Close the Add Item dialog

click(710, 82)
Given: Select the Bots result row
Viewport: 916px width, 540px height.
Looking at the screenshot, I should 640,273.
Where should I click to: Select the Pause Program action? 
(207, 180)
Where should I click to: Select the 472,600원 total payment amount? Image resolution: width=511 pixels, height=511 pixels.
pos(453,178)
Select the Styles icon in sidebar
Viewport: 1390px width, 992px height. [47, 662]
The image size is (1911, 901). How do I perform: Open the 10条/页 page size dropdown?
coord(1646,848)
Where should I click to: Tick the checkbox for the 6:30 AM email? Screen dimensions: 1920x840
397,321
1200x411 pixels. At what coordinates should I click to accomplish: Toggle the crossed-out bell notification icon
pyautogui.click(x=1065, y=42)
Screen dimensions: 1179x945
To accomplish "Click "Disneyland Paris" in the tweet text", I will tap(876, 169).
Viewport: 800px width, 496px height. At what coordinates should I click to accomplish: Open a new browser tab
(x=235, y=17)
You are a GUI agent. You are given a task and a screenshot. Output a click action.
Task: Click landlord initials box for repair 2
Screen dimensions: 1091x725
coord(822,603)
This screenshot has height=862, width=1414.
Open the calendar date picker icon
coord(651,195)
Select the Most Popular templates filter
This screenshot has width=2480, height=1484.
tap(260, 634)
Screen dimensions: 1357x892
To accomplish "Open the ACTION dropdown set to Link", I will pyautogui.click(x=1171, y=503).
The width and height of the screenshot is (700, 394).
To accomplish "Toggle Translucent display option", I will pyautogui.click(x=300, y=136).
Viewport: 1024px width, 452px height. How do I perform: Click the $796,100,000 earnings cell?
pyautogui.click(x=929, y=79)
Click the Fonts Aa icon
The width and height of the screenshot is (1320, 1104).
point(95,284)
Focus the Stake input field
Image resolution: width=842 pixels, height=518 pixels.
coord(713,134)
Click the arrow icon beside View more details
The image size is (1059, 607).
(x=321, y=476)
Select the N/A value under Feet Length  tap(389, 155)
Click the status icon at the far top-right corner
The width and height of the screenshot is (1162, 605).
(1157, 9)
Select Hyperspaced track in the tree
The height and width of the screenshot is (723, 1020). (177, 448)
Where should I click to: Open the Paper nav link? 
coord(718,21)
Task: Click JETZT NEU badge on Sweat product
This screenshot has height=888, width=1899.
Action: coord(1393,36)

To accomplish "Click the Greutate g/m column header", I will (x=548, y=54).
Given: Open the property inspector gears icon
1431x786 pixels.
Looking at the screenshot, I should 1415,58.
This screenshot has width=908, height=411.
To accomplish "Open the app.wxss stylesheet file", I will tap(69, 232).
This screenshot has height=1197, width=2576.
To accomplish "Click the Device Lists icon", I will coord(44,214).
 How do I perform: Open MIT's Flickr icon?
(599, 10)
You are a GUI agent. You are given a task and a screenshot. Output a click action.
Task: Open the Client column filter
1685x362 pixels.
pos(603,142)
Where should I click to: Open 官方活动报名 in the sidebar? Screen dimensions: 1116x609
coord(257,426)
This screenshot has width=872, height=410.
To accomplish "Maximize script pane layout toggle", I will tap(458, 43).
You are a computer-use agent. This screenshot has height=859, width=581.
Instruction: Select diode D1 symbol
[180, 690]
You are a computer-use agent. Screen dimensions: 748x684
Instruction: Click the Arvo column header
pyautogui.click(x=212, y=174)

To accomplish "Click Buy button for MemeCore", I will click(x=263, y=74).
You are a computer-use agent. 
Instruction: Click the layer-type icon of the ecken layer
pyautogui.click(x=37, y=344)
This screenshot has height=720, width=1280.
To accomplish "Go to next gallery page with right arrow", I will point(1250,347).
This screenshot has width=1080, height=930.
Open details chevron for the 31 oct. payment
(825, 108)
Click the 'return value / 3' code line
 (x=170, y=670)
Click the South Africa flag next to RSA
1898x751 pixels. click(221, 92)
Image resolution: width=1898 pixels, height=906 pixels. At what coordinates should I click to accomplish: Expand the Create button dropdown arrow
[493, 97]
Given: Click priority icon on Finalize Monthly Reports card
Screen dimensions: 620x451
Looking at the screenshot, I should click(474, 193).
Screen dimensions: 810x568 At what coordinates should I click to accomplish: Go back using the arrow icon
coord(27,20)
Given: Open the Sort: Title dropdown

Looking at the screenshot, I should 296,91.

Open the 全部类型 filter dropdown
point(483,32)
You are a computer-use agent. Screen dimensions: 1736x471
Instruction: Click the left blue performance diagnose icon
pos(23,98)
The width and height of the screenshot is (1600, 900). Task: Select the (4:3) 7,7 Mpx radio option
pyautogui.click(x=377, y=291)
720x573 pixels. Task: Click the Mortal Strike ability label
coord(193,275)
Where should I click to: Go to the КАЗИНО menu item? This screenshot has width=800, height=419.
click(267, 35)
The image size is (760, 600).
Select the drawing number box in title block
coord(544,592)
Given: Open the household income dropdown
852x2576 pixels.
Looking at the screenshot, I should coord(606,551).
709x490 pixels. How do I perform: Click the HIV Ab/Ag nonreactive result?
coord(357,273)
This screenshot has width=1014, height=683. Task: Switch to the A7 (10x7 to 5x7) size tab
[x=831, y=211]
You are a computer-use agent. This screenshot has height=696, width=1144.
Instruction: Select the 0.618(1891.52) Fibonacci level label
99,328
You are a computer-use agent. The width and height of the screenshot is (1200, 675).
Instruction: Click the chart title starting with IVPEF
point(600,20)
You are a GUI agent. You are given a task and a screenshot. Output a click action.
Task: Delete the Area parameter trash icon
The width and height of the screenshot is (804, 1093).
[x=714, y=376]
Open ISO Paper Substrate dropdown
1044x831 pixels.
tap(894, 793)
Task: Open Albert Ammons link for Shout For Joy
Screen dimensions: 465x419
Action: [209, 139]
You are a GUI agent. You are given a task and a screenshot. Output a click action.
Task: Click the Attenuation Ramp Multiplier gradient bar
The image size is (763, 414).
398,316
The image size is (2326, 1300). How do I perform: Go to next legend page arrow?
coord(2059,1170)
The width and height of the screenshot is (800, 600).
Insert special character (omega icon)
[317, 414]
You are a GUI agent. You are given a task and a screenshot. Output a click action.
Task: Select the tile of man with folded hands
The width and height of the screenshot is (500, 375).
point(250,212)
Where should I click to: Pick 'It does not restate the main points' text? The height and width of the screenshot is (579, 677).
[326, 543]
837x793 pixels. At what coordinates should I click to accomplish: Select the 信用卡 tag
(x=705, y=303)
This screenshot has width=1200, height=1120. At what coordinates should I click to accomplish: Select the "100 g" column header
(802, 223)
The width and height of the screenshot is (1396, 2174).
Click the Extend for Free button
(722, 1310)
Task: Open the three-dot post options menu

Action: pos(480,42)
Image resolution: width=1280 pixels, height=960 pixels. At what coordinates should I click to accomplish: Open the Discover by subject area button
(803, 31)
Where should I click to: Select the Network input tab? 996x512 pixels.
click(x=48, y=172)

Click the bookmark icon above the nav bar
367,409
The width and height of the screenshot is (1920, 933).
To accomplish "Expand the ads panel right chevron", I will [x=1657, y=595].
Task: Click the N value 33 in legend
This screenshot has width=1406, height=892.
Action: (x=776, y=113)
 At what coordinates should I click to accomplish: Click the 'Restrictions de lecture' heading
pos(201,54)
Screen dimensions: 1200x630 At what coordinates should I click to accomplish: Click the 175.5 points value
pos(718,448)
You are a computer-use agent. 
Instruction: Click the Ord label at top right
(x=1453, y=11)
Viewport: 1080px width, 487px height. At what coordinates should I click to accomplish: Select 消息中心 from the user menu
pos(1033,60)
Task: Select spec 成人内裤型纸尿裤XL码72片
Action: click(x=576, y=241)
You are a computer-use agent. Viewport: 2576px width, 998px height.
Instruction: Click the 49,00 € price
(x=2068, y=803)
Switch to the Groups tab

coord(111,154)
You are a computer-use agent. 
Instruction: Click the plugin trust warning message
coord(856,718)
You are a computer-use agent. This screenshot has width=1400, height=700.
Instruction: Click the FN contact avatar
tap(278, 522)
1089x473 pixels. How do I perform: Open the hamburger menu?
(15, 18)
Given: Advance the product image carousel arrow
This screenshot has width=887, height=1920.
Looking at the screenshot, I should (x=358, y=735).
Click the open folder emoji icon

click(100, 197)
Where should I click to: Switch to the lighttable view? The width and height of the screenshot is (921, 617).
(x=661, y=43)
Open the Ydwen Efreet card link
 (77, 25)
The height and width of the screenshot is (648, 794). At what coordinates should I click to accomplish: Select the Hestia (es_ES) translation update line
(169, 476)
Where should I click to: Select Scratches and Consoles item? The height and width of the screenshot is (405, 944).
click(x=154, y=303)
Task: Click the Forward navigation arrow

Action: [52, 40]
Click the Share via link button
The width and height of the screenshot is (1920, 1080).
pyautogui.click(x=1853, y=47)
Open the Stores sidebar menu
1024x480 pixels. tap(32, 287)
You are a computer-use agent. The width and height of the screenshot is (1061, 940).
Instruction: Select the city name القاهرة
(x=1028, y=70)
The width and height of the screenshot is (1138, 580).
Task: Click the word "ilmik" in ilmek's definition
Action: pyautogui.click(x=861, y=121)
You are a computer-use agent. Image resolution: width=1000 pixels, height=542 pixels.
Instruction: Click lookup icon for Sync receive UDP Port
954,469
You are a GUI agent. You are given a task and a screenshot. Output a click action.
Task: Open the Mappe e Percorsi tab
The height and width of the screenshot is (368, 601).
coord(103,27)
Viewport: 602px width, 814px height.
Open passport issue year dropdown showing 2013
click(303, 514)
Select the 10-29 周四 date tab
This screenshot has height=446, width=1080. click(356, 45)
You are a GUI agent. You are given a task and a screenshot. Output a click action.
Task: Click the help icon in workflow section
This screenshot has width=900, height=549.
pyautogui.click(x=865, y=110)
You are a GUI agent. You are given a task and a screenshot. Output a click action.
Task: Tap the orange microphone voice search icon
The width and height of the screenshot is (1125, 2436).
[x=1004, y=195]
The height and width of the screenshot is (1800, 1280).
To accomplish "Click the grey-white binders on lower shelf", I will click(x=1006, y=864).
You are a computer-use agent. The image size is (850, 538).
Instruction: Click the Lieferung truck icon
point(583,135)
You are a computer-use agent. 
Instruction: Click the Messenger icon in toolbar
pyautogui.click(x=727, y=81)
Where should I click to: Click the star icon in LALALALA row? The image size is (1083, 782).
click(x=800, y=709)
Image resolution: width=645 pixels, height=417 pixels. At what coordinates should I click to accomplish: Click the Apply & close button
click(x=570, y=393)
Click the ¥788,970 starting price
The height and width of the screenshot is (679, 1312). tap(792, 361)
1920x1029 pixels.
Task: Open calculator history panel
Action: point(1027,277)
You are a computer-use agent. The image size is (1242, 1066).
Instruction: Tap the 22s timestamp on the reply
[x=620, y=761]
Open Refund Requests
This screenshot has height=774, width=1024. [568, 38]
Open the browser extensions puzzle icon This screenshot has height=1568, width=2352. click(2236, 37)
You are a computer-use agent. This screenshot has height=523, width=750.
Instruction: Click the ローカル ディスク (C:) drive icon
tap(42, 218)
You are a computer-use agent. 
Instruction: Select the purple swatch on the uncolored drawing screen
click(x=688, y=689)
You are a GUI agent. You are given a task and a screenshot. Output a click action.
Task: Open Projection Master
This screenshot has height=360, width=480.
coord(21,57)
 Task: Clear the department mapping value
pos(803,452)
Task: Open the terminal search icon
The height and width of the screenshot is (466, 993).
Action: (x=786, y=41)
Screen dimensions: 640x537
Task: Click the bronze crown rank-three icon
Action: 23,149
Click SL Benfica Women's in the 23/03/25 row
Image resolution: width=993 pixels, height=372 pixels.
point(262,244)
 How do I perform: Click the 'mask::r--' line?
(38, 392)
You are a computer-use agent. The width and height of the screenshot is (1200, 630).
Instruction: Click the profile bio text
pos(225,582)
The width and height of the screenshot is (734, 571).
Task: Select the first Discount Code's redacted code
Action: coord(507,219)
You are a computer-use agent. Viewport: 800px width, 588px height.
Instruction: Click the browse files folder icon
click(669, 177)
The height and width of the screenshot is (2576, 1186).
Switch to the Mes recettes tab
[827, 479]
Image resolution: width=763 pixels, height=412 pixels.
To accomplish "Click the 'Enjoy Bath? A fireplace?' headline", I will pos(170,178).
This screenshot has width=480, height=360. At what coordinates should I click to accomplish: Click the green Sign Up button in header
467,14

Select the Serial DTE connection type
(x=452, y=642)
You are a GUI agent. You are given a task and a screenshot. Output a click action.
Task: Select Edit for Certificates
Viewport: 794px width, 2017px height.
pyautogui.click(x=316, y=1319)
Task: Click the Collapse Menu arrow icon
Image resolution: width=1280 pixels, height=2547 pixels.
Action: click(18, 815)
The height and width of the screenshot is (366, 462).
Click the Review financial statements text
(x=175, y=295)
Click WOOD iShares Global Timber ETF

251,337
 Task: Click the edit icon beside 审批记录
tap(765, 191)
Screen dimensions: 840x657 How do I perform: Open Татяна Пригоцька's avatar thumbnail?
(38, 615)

**WORK TASK**
Each line of the records with the word "product" in it is to be copied.

**RESULT FOR THIS EXERCISE**
Task: Click JETZT NEU badge on Sweat product
Given: Advance the product image carousel arrow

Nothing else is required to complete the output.